# Task input start
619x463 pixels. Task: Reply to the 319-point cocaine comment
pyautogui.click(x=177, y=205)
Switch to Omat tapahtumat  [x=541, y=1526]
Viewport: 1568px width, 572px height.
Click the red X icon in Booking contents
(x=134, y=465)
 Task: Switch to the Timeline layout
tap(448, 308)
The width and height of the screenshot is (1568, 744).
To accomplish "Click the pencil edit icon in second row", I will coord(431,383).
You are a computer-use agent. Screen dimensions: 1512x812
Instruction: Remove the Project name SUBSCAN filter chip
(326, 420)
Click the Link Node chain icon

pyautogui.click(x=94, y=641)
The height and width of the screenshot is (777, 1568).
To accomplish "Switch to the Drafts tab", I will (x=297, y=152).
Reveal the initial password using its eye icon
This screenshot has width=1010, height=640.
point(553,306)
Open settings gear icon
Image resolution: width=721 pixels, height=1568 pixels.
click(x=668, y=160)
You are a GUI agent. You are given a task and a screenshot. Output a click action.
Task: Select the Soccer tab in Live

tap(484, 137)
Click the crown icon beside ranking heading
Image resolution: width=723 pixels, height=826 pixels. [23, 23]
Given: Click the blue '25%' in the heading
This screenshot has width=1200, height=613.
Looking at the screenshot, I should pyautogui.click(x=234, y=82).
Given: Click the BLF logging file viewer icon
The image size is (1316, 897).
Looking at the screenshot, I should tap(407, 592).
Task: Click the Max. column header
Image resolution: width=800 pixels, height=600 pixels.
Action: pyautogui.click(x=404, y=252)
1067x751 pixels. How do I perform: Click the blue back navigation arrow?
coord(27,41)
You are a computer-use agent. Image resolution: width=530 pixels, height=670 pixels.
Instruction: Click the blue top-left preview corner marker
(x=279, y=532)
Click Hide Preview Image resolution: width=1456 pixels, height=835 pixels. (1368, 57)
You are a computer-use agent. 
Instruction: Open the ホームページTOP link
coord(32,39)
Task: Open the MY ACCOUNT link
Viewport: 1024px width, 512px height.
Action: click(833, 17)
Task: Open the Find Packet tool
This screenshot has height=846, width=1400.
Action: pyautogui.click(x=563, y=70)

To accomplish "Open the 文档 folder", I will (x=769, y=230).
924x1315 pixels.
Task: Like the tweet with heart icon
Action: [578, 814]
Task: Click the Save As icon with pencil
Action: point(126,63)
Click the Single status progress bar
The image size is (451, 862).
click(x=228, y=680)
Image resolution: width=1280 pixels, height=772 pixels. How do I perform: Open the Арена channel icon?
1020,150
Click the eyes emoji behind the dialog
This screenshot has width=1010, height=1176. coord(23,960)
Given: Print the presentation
# Task input end
Return all of the rows above unchanged, line for line.

Answer below »
619x463 pixels. Task: Reply to the 319-point cocaine comment
pyautogui.click(x=177, y=205)
Switch to Omat tapahtumat  [x=541, y=1526]
Viewport: 1568px width, 572px height.
Click the red X icon in Booking contents
(x=134, y=465)
 Task: Switch to the Timeline layout
tap(448, 308)
The width and height of the screenshot is (1568, 744).
To accomplish "Click the pencil edit icon in second row", I will coord(431,383).
You are a computer-use agent. Screen dimensions: 1512x812
Instruction: Remove the Project name SUBSCAN filter chip
(326, 420)
Click the Link Node chain icon

pyautogui.click(x=94, y=641)
The height and width of the screenshot is (777, 1568).
To accomplish "Switch to the Drafts tab", I will (x=297, y=152).
Reveal the initial password using its eye icon
This screenshot has width=1010, height=640.
point(553,306)
Open settings gear icon
Image resolution: width=721 pixels, height=1568 pixels.
click(x=668, y=160)
You are a GUI agent. You are given a task and a screenshot. Output a click action.
Task: Select the Soccer tab in Live

tap(484, 137)
Click the crown icon beside ranking heading
Image resolution: width=723 pixels, height=826 pixels. [23, 23]
Given: Click the blue '25%' in the heading
This screenshot has width=1200, height=613.
Looking at the screenshot, I should pyautogui.click(x=234, y=82).
Given: Click the BLF logging file viewer icon
The image size is (1316, 897).
Looking at the screenshot, I should tap(407, 592).
Task: Click the Max. column header
Image resolution: width=800 pixels, height=600 pixels.
Action: pyautogui.click(x=404, y=252)
1067x751 pixels. How do I perform: Click the blue back navigation arrow?
coord(27,41)
You are a computer-use agent. Image resolution: width=530 pixels, height=670 pixels.
Instruction: Click the blue top-left preview corner marker
(x=279, y=532)
Click Hide Preview Image resolution: width=1456 pixels, height=835 pixels. (1368, 57)
You are a computer-use agent. 
Instruction: Open the ホームページTOP link
coord(32,39)
Task: Open the MY ACCOUNT link
Viewport: 1024px width, 512px height.
Action: click(833, 17)
Task: Open the Find Packet tool
This screenshot has height=846, width=1400.
Action: pyautogui.click(x=563, y=70)

To accomplish "Open the 文档 folder", I will (x=769, y=230).
924x1315 pixels.
Task: Like the tweet with heart icon
Action: [578, 814]
Task: Click the Save As icon with pencil
Action: point(126,63)
Click the Single status progress bar
The image size is (451, 862).
click(x=228, y=680)
Image resolution: width=1280 pixels, height=772 pixels. How do I perform: Open the Арена channel icon?
1020,150
Click the eyes emoji behind the dialog
This screenshot has width=1010, height=1176. coord(23,960)
Given: Print the presentation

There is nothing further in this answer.